— Text block —
* * * *
A victory for simple methods: Isotonic Regression is a classic method from the last century, yet after adaptation, it easily beats all complex train-time methods.
Highly practical: Post-hoc calibrators can be attached as a plug-and-play component to any pre-trained detector, requiring no retraining.
ECCV Oral Paper: Indicates that the reviewers recognized the high importance of this "course-correcting" type of work.

Limitations & Future Work¶

Post-hoc methods require a calibration validation set, which may be a limitation in data-scarce scenarios.
Presently validated only under COCO-style evaluations, leaving more application scenarios (such as online learning and domain adaptation) to be explored.
Only class-level calibration was explored, while instance-level calibration (considering object size, occlusion, etc.) remains a potential direction.
The LaECE metric itself may still have room for further improvement.

Cal-DETR (CVPR 2024): A train-time calibration method, which is significantly outperformed by the post-hoc method proposed in this paper.
Temperature Scaling (ICML 2017): A classic post-hoc calibration method, but not directly applicable to detection tasks.
LRP Error (TPAMI 2022): A metric for comprehensively evaluating detector performance.
Insight: Before pursuing complex methods, first ensure the correctness of the evaluation framework—flawed evaluation can mislead the entire research direction.

Rating¶

Novelty: ⭐⭐⭐⭐ (profound insights at the methodological level, rather than just technical innovation)
Experimental Thoroughness: ⭐⭐⭐⭐⭐ (multiple datasets, multiple detectors, and exhaustive ablations)
Writing Quality: ⭐⭐⭐⭐⭐ (thorough analysis and rigorous argumentation)
Value: ⭐⭐⭐⭐⭐ (corrects a misconception within the field and provides practical plug-and-play tools)
* * * *
— Records shown —

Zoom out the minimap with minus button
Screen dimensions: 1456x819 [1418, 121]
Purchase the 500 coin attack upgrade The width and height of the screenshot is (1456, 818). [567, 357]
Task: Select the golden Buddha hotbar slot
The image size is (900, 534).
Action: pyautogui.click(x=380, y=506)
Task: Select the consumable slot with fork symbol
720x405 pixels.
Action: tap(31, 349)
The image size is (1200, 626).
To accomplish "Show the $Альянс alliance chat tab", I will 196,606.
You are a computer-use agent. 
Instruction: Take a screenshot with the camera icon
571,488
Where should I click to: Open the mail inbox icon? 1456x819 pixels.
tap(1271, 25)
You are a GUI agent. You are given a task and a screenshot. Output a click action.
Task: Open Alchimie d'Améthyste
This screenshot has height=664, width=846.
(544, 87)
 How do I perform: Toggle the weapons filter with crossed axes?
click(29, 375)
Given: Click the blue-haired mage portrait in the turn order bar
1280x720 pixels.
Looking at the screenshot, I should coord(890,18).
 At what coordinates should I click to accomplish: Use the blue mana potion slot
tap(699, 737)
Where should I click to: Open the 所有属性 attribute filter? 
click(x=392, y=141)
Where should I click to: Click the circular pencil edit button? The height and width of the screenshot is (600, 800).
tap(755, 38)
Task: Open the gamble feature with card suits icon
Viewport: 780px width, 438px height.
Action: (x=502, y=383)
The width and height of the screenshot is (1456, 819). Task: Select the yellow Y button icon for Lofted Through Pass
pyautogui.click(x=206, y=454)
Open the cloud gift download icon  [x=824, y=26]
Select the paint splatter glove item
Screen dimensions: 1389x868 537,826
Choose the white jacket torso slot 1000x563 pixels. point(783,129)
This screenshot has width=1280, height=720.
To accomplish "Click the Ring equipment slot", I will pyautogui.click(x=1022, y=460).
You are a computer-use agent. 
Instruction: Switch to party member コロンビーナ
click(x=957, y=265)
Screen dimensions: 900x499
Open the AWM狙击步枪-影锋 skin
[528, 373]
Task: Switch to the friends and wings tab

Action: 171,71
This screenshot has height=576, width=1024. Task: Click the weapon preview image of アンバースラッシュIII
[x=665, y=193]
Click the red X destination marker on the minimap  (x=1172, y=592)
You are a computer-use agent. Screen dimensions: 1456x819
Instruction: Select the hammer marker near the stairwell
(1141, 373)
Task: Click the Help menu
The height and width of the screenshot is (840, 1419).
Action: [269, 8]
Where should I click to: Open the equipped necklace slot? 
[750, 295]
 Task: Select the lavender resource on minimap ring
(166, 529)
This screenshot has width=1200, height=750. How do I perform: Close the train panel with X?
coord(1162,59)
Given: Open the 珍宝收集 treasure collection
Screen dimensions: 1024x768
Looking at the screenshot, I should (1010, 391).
* * * *
— Stated problem A —
According to the paper review, which classic method easily beats all complex train-time methods once adapted?
— Stated problem B —
Reproduce the stretch of the paper review from "Limitations & Future" through "in this paper.".

— Correct result A —
Isotonic Regression

— Correct result B —
Limitations & Future Work¶

Post-hoc methods require a calibration validation set, which may be a limitation in data-scarce scenarios.
Presently validated only under COCO-style evaluations, leaving more application scenarios (such as online learning and domain adaptation) to be explored.
Only class-level calibration was explored, while instance-level calibration (considering object size, occlusion, etc.) remains a potential direction.
The LaECE metric itself may still have room for further improvement.

Cal-DETR (CVPR 2024): A train-time calibration method, which is significantly outperformed by the post-hoc method proposed in this paper.